Am Fluss des Schicksals Roman
Henrietta hatte offenbar mehr Rückgrat, als ich oder sonst jemand ihr zugetraut hätten.«
»Bestimmt hält er jetzt nach der nächsten Ehefrau Ausschau«, sagte Ned. »Wenn er nicht schon eine in Aussicht hat.«
Francesca schauderte. »Der Mann ist widerlich.«
Joe und Ned war bekannt, dass Silas regelmäßig die Bordelle in der Stadt besuchte, und es kursierten Gerüchte, dass er die Dirnen misshandelte, aber weder Joe noch Ned hielten es für ratsam, dies Frannie gegenüber zu erwähnen.
»Du kannst es getrost erfahren, Frannie«, sagte Joe. »Von Silas stammt das Darlehn für die Reparatur des Kessels.«
Francesca erschrak. Ausgerechnet bei diesem abscheulichen Kerl standen sie in der Kreide! Doch sie ließ sich ihre Bestürzung nicht anmerken.
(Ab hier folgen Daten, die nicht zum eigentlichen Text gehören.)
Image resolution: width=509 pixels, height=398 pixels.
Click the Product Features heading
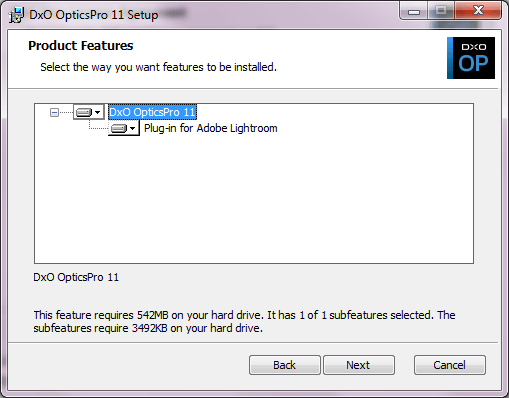pyautogui.click(x=81, y=46)
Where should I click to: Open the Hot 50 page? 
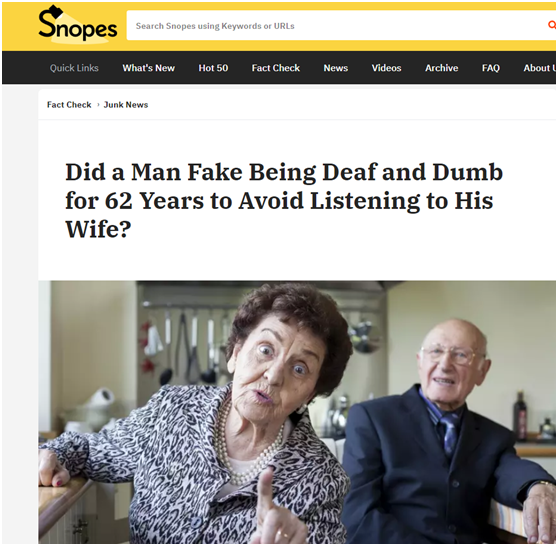(x=213, y=68)
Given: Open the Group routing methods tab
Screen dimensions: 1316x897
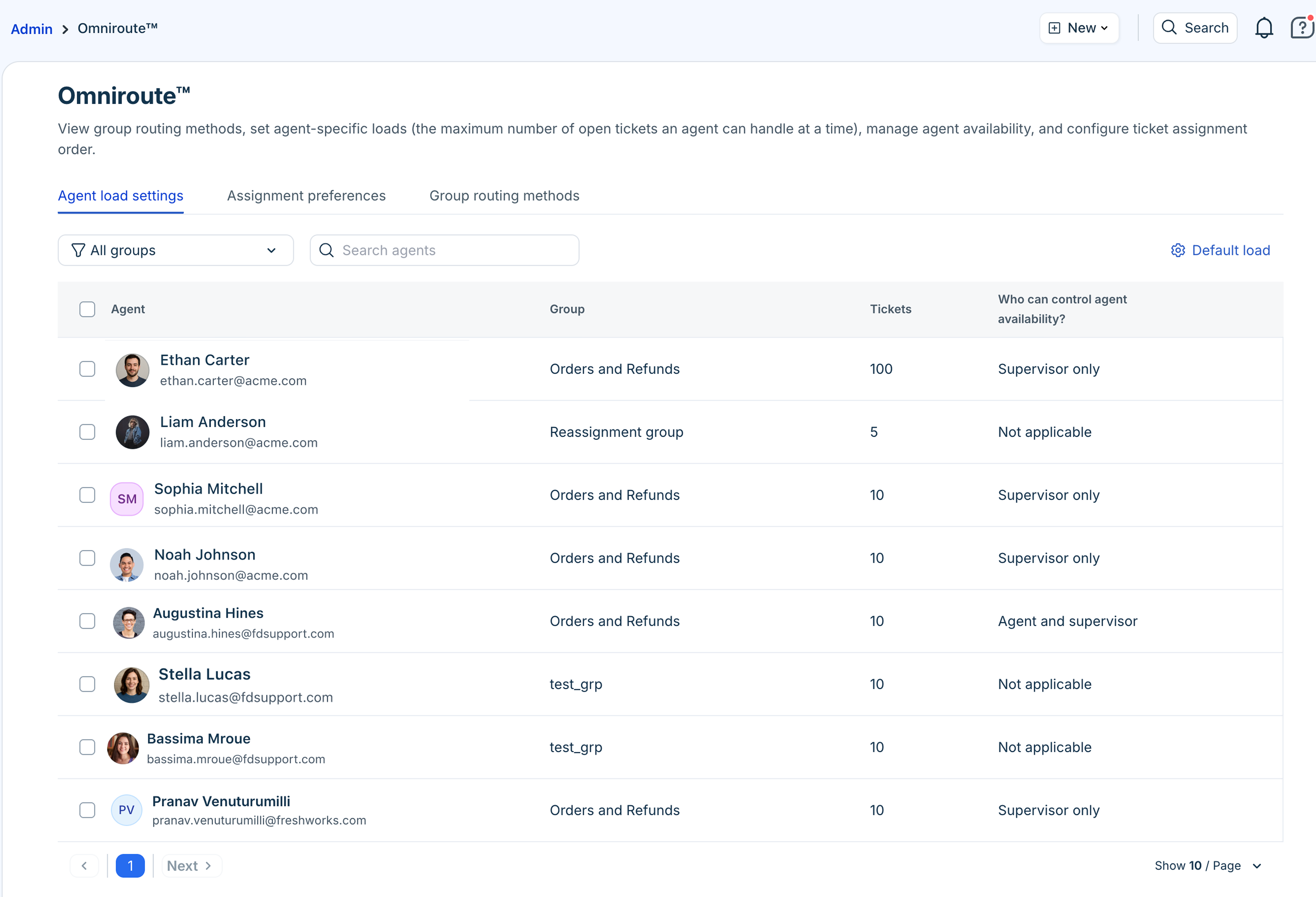Looking at the screenshot, I should pyautogui.click(x=504, y=196).
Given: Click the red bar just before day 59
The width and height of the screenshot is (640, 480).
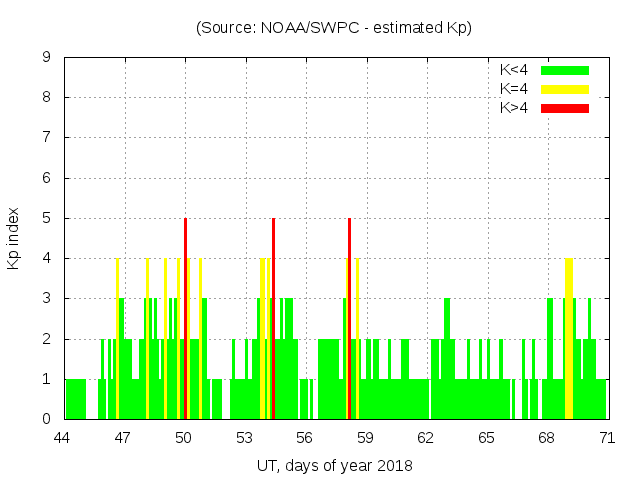Looking at the screenshot, I should click(349, 318).
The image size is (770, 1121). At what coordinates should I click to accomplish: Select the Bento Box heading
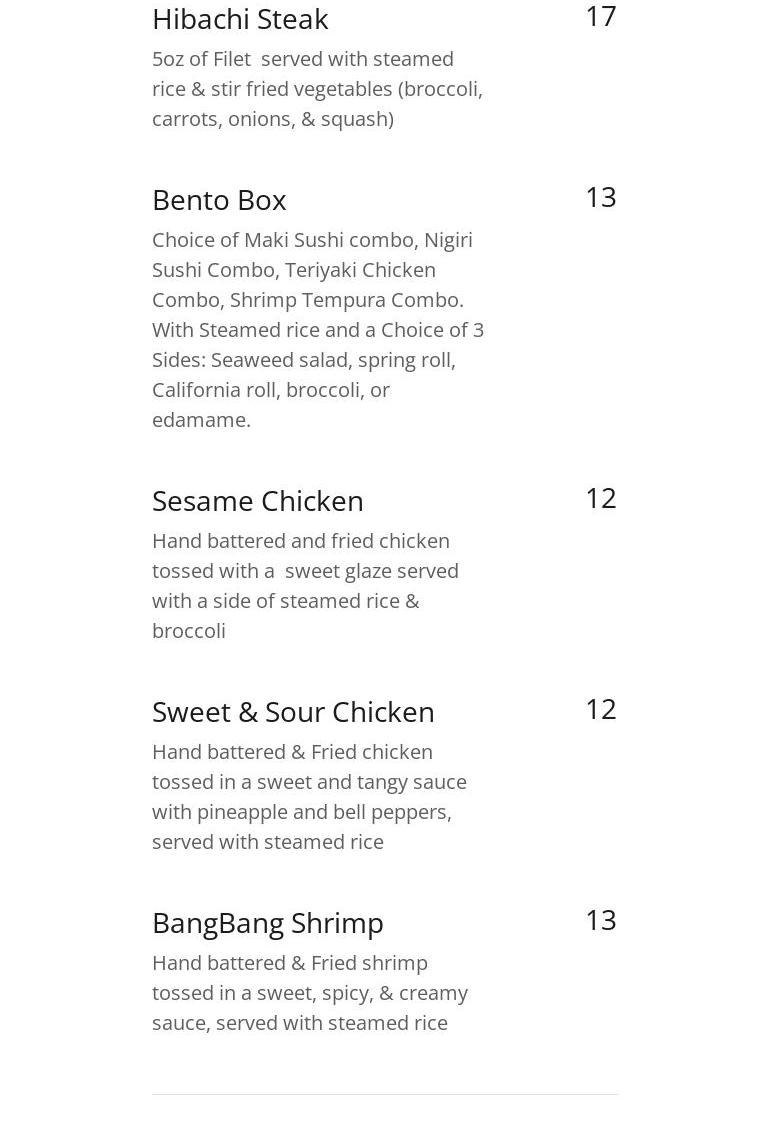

»Hätte es eine andere Möglichkeit gegeben, hätte ich mich nicht an Silas gewandt, aber er lebt von solchen Geschäften. Er ist immer dort zur Stelle, wo jemand in Not ist, und zieht seinen Schuldnern hinterher den letzten Penny aus derTasche. Ich weiß, es war dumm von mir, und es könnte mich das Schiff kosten.« Joe verschwieg ihr lieber, dass er betrunken gewesen war, als er sich auf den Handel mit Silas eingelassen und das Schiff als Sicherheit eingebracht hatte, doch Ned kannte die Wahrheit.
»Oh, Dad.«
»Bei den saftigen Zinsen, die er verlangt, besteht kaum Hoffnung, das Darlehn jemals zu tilgen.«
»So darfst du nicht denken, Dad. Selbst wenn wir Tag und Nacht schuften und uns auf das Allernötigste beschränken müssen – wir werden die Schulden abbezahlen!«
»Arbeit gibt es auf dem Fluss immer, aber wenn mein Arm nicht besser wird, kann ich keine große Hilfe beim Holzverladen sein.«
»Dann sollten wir einen Matrosen anheuern. Einen jungen, kräftigen Mann.«
Joe stieß hervor: »Das können wir uns nicht leisten.«
»Ein zusätzlicher Mann an Bord steigert unsere Produktivität, und wir müssten ihn erst am Monatsende bezahlen.«
Joe missfiel die Vorstellung, eine zusätzliche Kraft anzuheuern. Er und Ned waren immer alleine klargekommen, und die Tatsache, dass sie einen weiteren Mann benötigten, gab ihm das Gefühl, der Arbeit nicht mehr gewachsen zu sein. Er war sicher, dass es Ned genauso ging.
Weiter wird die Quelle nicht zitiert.